As mentioned above, I expressed myself incorrectly.


So far, I still assume the price for the house includes drainage, etc., even if we did not draw this in our layperson’s floor plan. I’m starting to get afraid, since you ask about drainage, that we might have to pay extra for every line, electricity, water, gas because they are not drawn in our floor plan and we did not receive an architect’s drawing before signing the contract. Fortunately, we have comfortable, free exit clauses, but I still hope it will not come to that.


It is not a construction drawing but simply a layperson’s floor plan created by us, which came with the offer. The basis is a standard house offered by the company.


We wanted to wait for the surveying to be done so that we have a secure basis of where and how many meters we may build with what. Only the house size is currently secured as possible in the building envelope.


I don’t think it will be expensive.


The thing with the windows is a good hint; we will probably give up the shutters, instead take casings (windows without shutters or casings are a bit too naked or plain for me; I actually think they then look like holes) and rather install more windows or slightly larger ones. But I insist on the bars.


So far, the current planning is by no means unpleasant to us; it is an improvement compared to now: smaller house and plot, fewer rooms, fewer floors. And everything nicely new, of course.


I don’t quite understand that now. Usually, we stay together on the ground floor, the two rooms upstairs are intended for clothing, extra computers, and a bit of personal stuff. Also for the respective craft stuff, my handbags, my husband’s electronics. Basically two children’s rooms for adults but without a bed.


The large table in the living room is not primarily for eating. I just called it that way because large tables in living rooms are usually called that.


If possible, we want a terrace running around the house, deeper at the back towards the garden/field/forest. You should be able to enter the terrace from every room on the ground floor, also from the kitchen.


Possibly we will later put up a wall in the living room for a bedroom downstairs. But most likely we will move to an elderly- and disability-friendly apartment with a medical center next door anyway.


I will look at your blog and read it with attention and interest.


A wall coat rack is enough for both of us and when guests come the few jackets or coats still fit there. We do it like that at the moment as well.


Thanks for the hint, I will change it right away.
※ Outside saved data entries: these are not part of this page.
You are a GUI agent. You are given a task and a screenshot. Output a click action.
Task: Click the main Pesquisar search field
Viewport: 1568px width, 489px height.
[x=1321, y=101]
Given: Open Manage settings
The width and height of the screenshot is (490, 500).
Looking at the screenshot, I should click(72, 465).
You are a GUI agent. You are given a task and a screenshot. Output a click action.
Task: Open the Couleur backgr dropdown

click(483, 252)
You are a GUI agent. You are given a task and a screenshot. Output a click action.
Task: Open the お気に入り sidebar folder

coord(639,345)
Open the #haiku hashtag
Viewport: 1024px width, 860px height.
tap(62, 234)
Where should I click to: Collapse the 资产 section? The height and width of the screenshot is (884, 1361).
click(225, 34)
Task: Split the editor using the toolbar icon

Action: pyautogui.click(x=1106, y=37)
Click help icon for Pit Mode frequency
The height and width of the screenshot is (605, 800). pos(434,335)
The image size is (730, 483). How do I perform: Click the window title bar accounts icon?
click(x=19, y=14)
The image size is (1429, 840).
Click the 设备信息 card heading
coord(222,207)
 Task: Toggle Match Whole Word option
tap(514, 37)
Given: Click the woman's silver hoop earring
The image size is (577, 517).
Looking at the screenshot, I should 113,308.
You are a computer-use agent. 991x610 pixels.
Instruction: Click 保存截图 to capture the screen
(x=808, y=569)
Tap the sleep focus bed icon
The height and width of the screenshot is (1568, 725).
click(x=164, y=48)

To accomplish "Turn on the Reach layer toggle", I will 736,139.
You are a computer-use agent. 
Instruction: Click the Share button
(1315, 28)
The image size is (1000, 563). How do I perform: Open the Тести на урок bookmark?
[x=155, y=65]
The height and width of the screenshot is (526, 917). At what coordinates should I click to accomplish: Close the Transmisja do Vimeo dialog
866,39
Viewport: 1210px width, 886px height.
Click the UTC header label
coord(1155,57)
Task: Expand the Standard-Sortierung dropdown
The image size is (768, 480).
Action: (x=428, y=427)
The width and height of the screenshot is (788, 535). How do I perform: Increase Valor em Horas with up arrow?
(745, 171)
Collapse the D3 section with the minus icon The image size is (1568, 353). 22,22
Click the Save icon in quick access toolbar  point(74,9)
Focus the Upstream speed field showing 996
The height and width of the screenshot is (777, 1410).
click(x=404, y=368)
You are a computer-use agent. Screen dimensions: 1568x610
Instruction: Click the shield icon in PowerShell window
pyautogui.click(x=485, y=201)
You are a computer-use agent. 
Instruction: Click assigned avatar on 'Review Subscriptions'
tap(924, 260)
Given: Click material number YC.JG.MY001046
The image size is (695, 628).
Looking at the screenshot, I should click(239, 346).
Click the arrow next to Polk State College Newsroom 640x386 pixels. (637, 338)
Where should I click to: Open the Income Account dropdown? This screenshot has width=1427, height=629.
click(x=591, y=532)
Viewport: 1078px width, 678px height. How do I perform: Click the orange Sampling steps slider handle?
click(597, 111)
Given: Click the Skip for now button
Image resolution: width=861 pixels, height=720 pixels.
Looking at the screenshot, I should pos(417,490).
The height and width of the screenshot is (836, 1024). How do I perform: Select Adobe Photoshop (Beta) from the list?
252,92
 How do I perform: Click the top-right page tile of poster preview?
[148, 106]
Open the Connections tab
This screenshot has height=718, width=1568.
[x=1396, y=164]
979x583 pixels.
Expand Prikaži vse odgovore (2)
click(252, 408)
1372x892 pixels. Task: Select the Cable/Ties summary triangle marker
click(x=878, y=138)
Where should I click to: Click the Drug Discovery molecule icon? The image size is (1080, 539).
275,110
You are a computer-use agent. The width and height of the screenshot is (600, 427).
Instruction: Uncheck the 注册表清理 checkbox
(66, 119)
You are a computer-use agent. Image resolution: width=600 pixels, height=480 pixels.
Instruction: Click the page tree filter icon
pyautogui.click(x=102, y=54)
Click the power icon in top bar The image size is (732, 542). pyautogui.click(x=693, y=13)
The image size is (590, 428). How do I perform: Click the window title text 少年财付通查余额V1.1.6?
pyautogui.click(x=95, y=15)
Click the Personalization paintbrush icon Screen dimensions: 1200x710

I thought a master bathroom is the main bathroom as opposed to the guest or shower bathroom.
 

Pinkiponk

2020-01-05 13:26:32
  • #5
Thank you for your question. Not yet, but we will inform the structural engineer/architect if it remains that we want to install a bathtub with whirlpool function. At the moment, however, we are in the process of deciding against a bathtub with whirlpool function.
 

hampshire

2020-01-05 13:31:02
  • #6
To reinforce this: Have a professional advise you on the kitchen and build it so that it fits. Sometimes it's just a few centimeters one way or the other, which don’t play a monetary role during planning and construction but determine the feasibility of your kitchen wishes and prices for special dimensions.